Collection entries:
....

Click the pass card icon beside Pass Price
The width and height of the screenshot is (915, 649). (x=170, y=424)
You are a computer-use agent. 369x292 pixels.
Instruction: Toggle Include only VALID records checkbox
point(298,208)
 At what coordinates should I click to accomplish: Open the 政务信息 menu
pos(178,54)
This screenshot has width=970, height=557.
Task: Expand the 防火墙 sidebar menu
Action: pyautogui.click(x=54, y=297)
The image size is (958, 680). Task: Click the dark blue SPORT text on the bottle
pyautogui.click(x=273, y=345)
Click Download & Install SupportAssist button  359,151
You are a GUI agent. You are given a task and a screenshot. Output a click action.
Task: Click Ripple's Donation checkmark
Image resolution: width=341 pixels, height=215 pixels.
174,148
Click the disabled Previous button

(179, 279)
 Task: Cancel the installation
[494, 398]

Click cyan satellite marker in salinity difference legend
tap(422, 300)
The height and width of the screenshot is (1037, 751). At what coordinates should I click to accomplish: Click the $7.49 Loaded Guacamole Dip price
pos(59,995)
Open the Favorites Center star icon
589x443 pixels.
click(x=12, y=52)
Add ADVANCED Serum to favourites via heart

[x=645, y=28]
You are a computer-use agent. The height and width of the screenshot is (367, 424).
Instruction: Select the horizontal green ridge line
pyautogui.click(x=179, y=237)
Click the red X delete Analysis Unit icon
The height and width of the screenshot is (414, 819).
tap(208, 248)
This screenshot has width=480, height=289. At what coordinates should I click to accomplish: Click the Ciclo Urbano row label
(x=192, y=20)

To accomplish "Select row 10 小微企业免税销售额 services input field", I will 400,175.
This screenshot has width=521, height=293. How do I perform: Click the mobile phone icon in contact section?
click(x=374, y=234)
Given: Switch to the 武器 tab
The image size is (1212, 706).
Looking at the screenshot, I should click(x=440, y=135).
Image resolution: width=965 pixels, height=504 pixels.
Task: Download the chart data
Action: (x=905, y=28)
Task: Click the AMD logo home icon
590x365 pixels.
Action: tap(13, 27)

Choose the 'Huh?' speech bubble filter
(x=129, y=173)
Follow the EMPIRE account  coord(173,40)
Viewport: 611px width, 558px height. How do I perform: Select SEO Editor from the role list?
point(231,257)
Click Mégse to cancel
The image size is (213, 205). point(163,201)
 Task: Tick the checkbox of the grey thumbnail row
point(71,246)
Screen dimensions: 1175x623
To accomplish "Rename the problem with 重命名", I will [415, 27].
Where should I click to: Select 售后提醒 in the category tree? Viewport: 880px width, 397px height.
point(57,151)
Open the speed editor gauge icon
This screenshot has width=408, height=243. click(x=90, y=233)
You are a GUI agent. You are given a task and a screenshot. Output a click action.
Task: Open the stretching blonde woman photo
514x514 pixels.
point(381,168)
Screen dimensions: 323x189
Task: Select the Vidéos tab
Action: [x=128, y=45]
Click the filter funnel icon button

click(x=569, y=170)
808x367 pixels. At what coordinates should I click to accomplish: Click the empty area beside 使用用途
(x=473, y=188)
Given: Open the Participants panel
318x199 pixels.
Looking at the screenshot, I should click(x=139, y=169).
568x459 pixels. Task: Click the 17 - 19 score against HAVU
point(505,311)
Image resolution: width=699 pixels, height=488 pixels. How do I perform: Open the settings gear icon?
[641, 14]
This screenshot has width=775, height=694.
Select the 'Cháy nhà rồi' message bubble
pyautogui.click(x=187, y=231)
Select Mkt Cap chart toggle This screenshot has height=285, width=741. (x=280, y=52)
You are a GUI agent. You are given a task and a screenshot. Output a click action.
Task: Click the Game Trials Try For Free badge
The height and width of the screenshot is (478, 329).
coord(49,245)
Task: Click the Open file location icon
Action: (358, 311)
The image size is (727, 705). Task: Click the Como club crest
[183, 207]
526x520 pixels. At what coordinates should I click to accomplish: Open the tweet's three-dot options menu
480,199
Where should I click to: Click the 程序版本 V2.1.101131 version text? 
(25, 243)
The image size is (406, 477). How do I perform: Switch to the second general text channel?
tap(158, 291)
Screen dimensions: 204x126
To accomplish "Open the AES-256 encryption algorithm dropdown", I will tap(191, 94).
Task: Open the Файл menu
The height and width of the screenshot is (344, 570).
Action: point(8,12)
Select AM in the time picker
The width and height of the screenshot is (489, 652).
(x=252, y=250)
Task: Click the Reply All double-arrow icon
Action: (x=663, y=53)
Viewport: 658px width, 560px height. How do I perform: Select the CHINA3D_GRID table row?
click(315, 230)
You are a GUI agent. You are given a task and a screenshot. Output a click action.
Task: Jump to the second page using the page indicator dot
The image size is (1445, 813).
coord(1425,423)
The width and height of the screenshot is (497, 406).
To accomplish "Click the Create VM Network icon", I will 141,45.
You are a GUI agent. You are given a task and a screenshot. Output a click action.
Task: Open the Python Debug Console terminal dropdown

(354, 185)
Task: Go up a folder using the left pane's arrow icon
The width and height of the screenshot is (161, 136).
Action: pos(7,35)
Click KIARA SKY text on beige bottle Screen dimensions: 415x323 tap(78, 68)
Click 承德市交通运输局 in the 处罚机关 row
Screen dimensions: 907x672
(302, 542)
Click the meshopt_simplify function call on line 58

....

What you are asked to do: Wherever a line of the data above contains "will", copy that line.

Result of the task:
To accomplish "Select row 10 小微企业免税销售额 services input field", I will 400,175.
To accomplish "Rename the problem with 重命名", I will [415, 27].
To accomplish "Open the AES-256 encryption algorithm dropdown", I will tap(191, 94).
To accomplish "Click the Create VM Network icon", I will 141,45.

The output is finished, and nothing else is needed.